Our acceleration times show a lag between 50 mph and 60 mph.

Finally, we set up for our Tiptronic run. We put the car in manual mode by sliding the shifter to the right of the Drive position, then waited for the go signal. With this shifter, we would need to push up for each upshift. As we took off, we modulated the accelerator and watched the tachometer needle swing past 6,000rpm. We pushed the shifter up for second gear, continuing to accelerate, when something odd happened. The car jumped into third gear before we were ready to shift. We tried the run again, thinking we might have accidentally tapped the shifter up, but got the same result. In manual mode, the car didn't let us push its rpms higher than it would normally do in Sport or Drive mode. Because of this intervention, we discounted the results of this run.

In the cabin
The small wagon styling of the 2009 Volkswagen Jetta SportWagen is very functional, offering seating for five, with a little rear seat squeeze, and the cargo area. Or, fold the rear seats down and you've got enough room for the worldly possessions of a college student. The capacity seems greater than your typical hatchback, while the Jetta maintains its small car feel. Volkswagen employs nice styling on the SportWagen, with gracefully curving exterior lines.

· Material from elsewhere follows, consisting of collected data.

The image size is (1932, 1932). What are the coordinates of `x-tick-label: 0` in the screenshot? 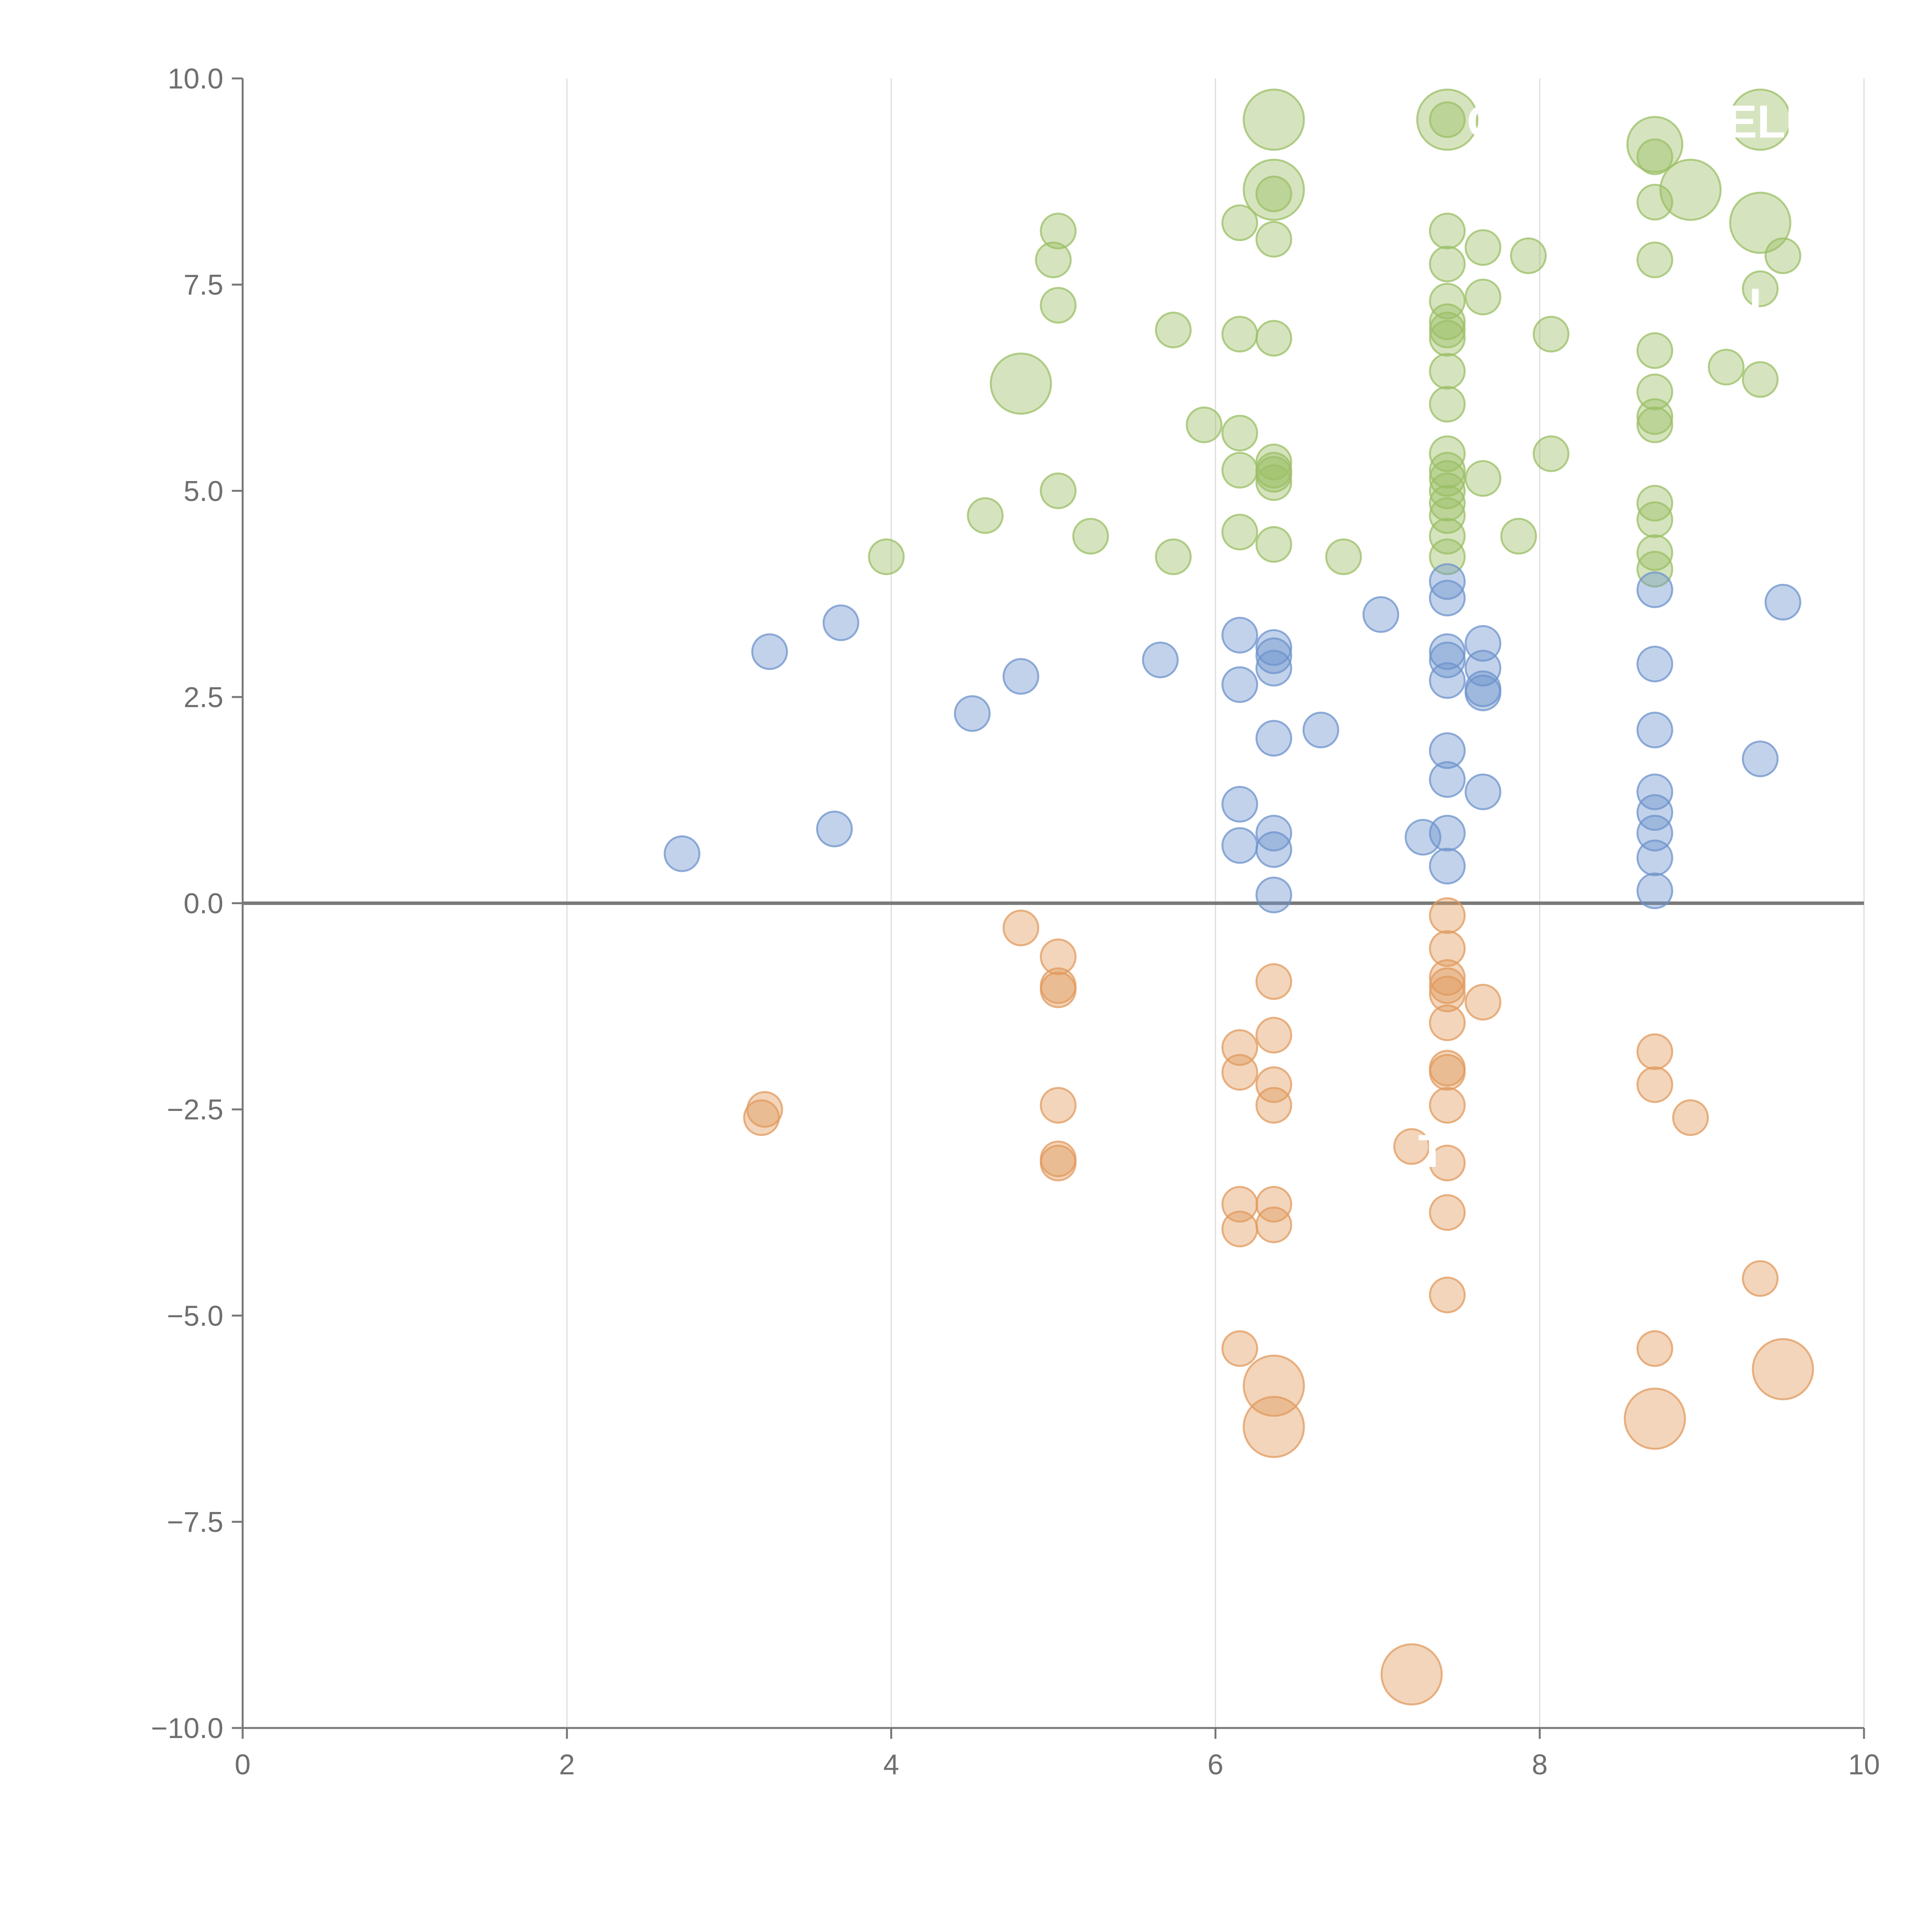 It's located at (243, 1765).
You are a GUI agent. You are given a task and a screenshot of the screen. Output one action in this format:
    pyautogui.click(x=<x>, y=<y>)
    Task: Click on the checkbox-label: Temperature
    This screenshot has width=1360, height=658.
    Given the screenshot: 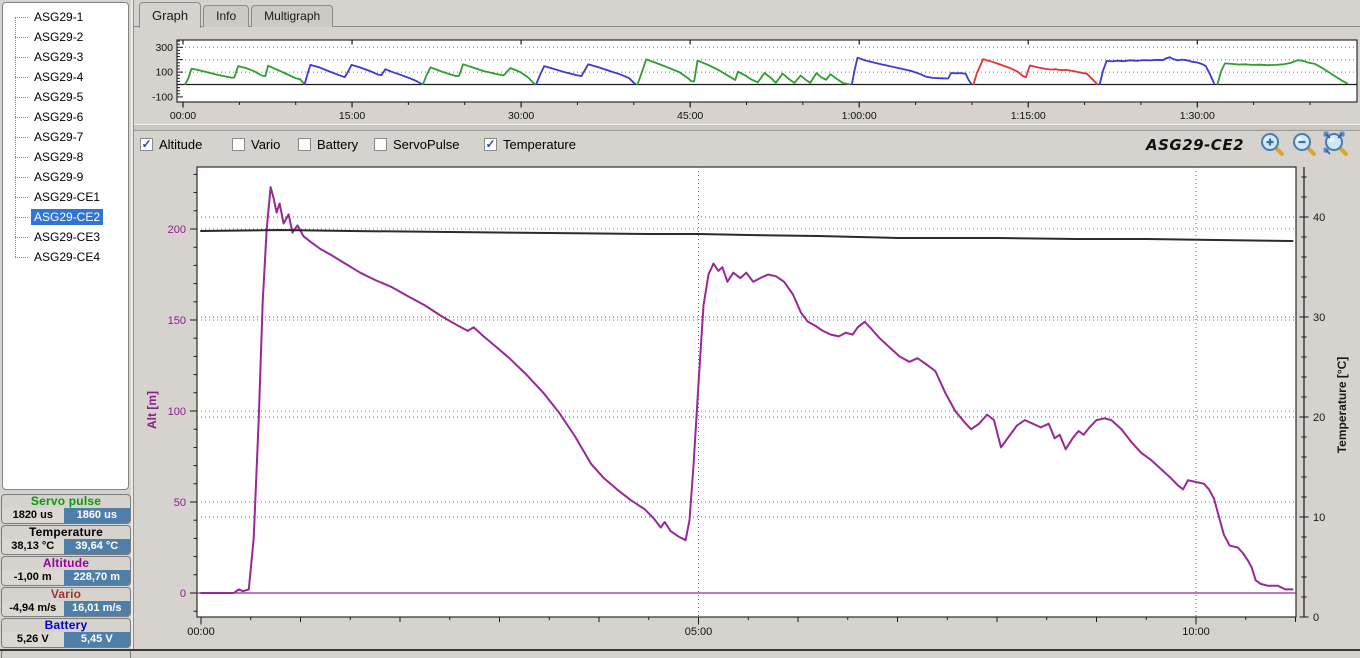 What is the action you would take?
    pyautogui.click(x=540, y=144)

Inside, the SportWagen seems based on the Jetta SE trim--it comes standard with an upgraded stereo system, along with comfortable leatherette heated seats, a telescoping and height adjustable steering wheel, and automatic power windows. What we didn't have were automatic headlights, an electrochromic rearview mirror, or any audio controls on the steering wheel.

The stereo interface is simple, and only lets you skip through MP3 folders one at a time.